I found this story from Piper's book "Don't Waste Your Life."
Do you want to see what cool is? Do you want to see something a thousand times more impressive than a triple double? Well, listen up about Jacklyn Lucas.
He’d fast-talked his way into the Marines at fourteen, fooling the recruits with his muscled physique. . . . Assigned to drive a truck in Hawaii, he had grown frustrated; he wanted to fight. He stowed away on a transport out of Honolulu, surviving on food passed along to him by sympathetic leathernecks on board. He landed on D-Day [at Iwo Jima] without a rifle. He
grabbed one lying on the beach and fought his way inland. Now, on D+1, Jack and three comrades were crawling through a trench when eight Japanese sprang in front of them.
Jack shot one of them through the head. Then his rifle jammed. As he struggled with it a grenade landed at his feet. He yelled a warning to the others and rammed the grenade
into the soft ash. Immediately, another rolled in. Jack Lucas, seventeen, fell on both grenades. “Luke, you’re gonna die,” he remembered thinking. . . .

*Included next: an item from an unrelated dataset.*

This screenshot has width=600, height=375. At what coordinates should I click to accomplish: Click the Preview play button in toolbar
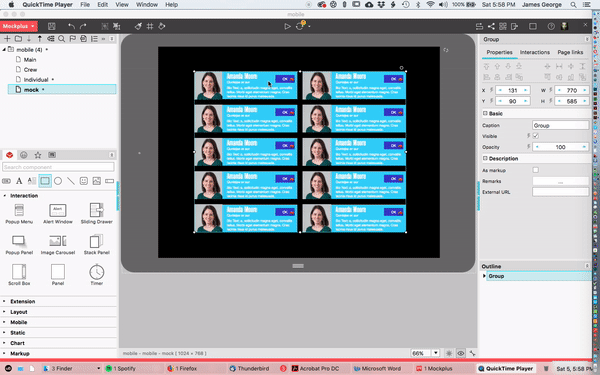(x=287, y=26)
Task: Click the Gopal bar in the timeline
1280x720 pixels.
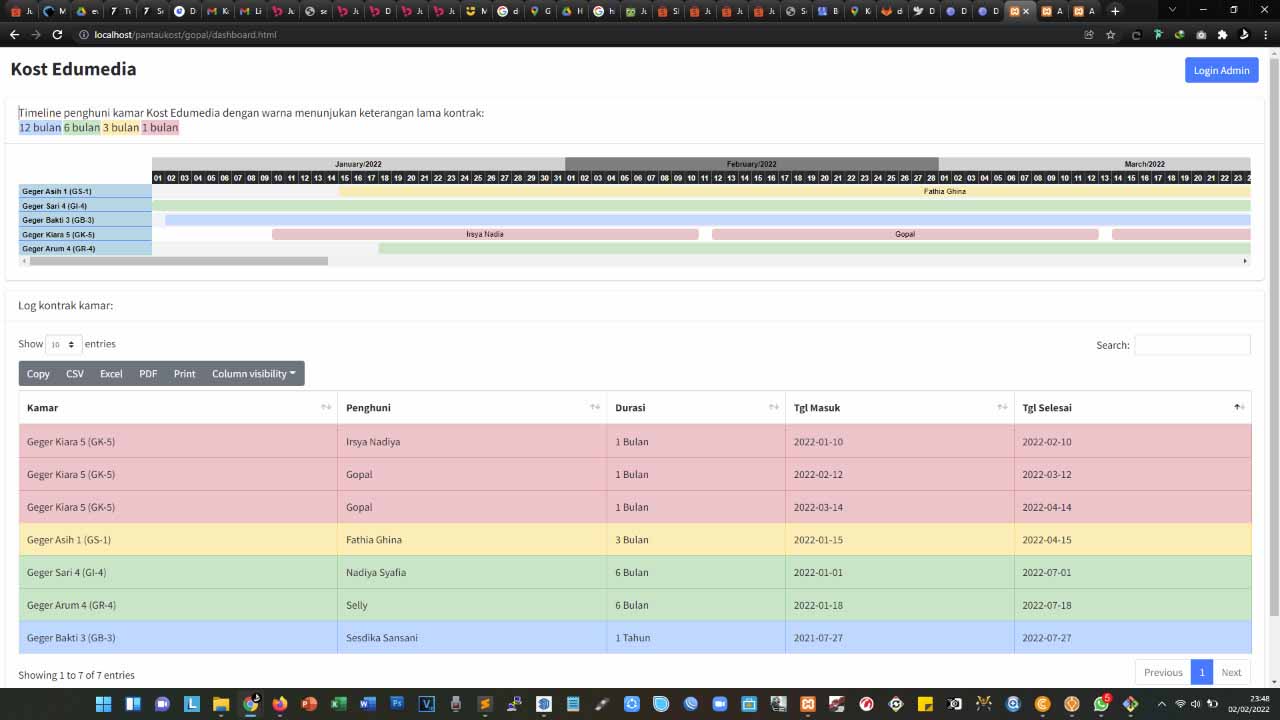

Aboard the hospital ship Samaritan the doctors could scarcely believe it. “Maybe he was too damned young and too damned tough to die,” one said. He endured twenty-one reconstructive operations and became the nation’s youngest Medal of Honor winner—and the only high school freshman to receive it. As I read that, I thought of all the things that high school kids
think is cool. I sat on the porch where I was reading and thought, O God, who will get in their face and give them something to live for? They waste their days in a trance of insignificance, trying to look cool or talk cool or walk cool. They don’t have a clue what cool is.